◆ **To do**
Within the records, say how many lines include the word "Core"; the answer should be the number and no more.

◆ **Entries supplied**
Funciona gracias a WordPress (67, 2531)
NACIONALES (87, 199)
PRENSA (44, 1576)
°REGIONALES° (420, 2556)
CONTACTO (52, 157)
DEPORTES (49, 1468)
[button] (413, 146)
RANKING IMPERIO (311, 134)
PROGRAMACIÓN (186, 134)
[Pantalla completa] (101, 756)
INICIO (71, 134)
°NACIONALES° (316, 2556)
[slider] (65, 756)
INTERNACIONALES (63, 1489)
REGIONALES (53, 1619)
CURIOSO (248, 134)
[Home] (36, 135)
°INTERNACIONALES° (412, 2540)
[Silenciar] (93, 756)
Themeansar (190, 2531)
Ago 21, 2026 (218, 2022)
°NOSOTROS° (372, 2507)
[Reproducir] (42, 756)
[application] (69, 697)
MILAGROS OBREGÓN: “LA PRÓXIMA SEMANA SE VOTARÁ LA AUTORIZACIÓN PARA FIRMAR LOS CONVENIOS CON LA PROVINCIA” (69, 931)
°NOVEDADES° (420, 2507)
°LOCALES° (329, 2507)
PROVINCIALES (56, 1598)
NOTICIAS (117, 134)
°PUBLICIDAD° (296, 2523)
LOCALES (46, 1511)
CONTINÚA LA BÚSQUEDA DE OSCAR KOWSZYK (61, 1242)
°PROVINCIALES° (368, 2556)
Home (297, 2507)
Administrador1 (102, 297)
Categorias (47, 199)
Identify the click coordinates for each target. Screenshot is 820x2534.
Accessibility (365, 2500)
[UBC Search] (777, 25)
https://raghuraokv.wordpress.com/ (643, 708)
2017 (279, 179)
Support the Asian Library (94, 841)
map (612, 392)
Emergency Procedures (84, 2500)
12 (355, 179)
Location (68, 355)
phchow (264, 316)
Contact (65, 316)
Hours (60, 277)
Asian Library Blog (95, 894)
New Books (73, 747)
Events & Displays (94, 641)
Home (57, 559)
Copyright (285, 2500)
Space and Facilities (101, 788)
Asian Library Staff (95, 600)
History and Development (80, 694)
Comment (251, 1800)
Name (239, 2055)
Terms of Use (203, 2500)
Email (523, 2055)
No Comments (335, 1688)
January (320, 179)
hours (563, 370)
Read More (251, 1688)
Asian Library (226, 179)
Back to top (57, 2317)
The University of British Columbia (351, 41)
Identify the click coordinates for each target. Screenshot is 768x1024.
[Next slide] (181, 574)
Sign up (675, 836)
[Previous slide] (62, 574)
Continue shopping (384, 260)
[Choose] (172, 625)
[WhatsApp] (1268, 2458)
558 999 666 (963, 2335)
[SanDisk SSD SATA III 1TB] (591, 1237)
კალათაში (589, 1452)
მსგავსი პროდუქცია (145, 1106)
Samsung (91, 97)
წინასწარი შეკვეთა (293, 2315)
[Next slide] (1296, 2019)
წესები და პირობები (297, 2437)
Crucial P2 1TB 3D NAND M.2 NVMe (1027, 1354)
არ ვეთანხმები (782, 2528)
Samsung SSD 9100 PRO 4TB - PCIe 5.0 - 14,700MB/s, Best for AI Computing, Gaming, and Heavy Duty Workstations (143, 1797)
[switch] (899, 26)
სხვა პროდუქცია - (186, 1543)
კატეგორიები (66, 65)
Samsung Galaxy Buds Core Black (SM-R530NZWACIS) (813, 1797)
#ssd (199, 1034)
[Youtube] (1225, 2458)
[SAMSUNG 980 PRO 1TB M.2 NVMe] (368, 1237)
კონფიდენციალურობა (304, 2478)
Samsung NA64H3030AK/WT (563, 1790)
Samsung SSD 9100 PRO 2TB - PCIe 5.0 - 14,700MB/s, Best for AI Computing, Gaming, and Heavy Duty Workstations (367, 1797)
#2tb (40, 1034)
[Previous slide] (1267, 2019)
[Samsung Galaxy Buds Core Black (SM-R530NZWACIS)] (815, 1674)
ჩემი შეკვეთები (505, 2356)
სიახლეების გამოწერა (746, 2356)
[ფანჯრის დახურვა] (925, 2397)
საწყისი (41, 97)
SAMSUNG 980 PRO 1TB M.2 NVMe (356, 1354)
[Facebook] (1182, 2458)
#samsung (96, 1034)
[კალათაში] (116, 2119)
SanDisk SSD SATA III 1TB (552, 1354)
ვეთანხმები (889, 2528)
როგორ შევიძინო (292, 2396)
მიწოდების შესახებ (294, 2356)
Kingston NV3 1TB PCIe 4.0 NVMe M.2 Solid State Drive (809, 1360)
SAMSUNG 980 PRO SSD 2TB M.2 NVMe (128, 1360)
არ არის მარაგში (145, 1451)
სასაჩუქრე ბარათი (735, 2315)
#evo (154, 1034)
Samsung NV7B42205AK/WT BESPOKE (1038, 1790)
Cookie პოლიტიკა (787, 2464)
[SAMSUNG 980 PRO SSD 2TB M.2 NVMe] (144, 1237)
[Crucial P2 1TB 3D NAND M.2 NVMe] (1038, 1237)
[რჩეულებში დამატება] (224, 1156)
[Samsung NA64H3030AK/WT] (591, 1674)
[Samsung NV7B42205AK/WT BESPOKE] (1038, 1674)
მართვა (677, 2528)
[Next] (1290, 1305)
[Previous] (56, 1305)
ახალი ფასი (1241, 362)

◆ **Response for this exercise**
2